Required work: Reproduce the data shown below exactly.

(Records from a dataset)
══════════════════════════════

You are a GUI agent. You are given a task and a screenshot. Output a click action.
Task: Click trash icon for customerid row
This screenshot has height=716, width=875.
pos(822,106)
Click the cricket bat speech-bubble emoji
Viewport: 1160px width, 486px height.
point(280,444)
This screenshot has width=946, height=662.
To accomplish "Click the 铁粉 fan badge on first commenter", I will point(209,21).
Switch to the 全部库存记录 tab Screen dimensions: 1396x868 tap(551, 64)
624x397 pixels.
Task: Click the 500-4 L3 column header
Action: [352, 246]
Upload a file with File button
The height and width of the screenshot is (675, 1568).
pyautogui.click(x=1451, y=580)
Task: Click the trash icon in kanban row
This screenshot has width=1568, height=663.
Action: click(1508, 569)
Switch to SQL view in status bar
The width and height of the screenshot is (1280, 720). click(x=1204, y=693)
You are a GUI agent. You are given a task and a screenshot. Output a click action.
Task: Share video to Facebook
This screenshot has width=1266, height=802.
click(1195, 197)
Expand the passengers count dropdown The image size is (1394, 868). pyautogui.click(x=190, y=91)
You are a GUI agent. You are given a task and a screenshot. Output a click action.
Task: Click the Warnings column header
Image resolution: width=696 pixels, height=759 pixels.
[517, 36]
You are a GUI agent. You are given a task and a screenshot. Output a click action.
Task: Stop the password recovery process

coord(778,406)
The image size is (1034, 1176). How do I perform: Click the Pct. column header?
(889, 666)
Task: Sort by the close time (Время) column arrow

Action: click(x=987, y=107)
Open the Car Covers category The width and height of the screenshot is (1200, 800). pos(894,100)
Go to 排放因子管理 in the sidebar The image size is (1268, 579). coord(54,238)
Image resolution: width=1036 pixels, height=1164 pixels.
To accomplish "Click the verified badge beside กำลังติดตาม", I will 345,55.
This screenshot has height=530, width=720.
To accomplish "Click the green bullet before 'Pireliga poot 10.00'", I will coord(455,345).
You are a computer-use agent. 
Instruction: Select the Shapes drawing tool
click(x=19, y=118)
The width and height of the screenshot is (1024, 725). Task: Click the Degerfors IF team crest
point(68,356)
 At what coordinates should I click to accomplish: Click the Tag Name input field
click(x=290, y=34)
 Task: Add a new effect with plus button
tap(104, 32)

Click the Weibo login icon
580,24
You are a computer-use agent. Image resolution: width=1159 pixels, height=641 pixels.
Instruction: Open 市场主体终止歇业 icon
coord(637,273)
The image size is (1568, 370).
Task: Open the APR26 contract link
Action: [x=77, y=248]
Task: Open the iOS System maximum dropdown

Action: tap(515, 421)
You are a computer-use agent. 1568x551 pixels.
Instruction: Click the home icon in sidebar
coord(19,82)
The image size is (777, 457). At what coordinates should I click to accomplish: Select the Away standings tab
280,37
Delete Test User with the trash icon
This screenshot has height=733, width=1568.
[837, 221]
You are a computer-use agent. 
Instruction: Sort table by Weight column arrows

══════════════════════════════

Answer below:
You are a GUI agent. You are given a task and a screenshot. Output a click action.
Task: Click trash icon for customerid row
This screenshot has height=716, width=875.
pos(822,106)
Click the cricket bat speech-bubble emoji
Viewport: 1160px width, 486px height.
point(280,444)
This screenshot has width=946, height=662.
To accomplish "Click the 铁粉 fan badge on first commenter", I will point(209,21).
Switch to the 全部库存记录 tab Screen dimensions: 1396x868 tap(551, 64)
624x397 pixels.
Task: Click the 500-4 L3 column header
Action: [352, 246]
Upload a file with File button
The height and width of the screenshot is (675, 1568).
pyautogui.click(x=1451, y=580)
Task: Click the trash icon in kanban row
This screenshot has width=1568, height=663.
Action: click(1508, 569)
Switch to SQL view in status bar
The width and height of the screenshot is (1280, 720). click(x=1204, y=693)
You are a GUI agent. You are given a task and a screenshot. Output a click action.
Task: Share video to Facebook
This screenshot has width=1266, height=802.
click(1195, 197)
Expand the passengers count dropdown The image size is (1394, 868). pyautogui.click(x=190, y=91)
You are a GUI agent. You are given a task and a screenshot. Output a click action.
Task: Click the Warnings column header
Image resolution: width=696 pixels, height=759 pixels.
[517, 36]
You are a GUI agent. You are given a task and a screenshot. Output a click action.
Task: Stop the password recovery process

coord(778,406)
The image size is (1034, 1176). How do I perform: Click the Pct. column header?
(889, 666)
Task: Sort by the close time (Время) column arrow

Action: click(x=987, y=107)
Open the Car Covers category The width and height of the screenshot is (1200, 800). pos(894,100)
Go to 排放因子管理 in the sidebar The image size is (1268, 579). coord(54,238)
Image resolution: width=1036 pixels, height=1164 pixels.
To accomplish "Click the verified badge beside กำลังติดตาม", I will 345,55.
This screenshot has height=530, width=720.
To accomplish "Click the green bullet before 'Pireliga poot 10.00'", I will coord(455,345).
You are a computer-use agent. 
Instruction: Select the Shapes drawing tool
click(x=19, y=118)
The width and height of the screenshot is (1024, 725). Task: Click the Degerfors IF team crest
point(68,356)
 At what coordinates should I click to accomplish: Click the Tag Name input field
click(x=290, y=34)
 Task: Add a new effect with plus button
tap(104, 32)

Click the Weibo login icon
580,24
You are a computer-use agent. Image resolution: width=1159 pixels, height=641 pixels.
Instruction: Open 市场主体终止歇业 icon
coord(637,273)
The image size is (1568, 370).
Task: Open the APR26 contract link
Action: [x=77, y=248]
Task: Open the iOS System maximum dropdown

Action: tap(515, 421)
You are a computer-use agent. 1568x551 pixels.
Instruction: Click the home icon in sidebar
coord(19,82)
The image size is (777, 457). At what coordinates should I click to accomplish: Select the Away standings tab
280,37
Delete Test User with the trash icon
This screenshot has height=733, width=1568.
[837, 221]
You are a computer-use agent. 
Instruction: Sort table by Weight column arrows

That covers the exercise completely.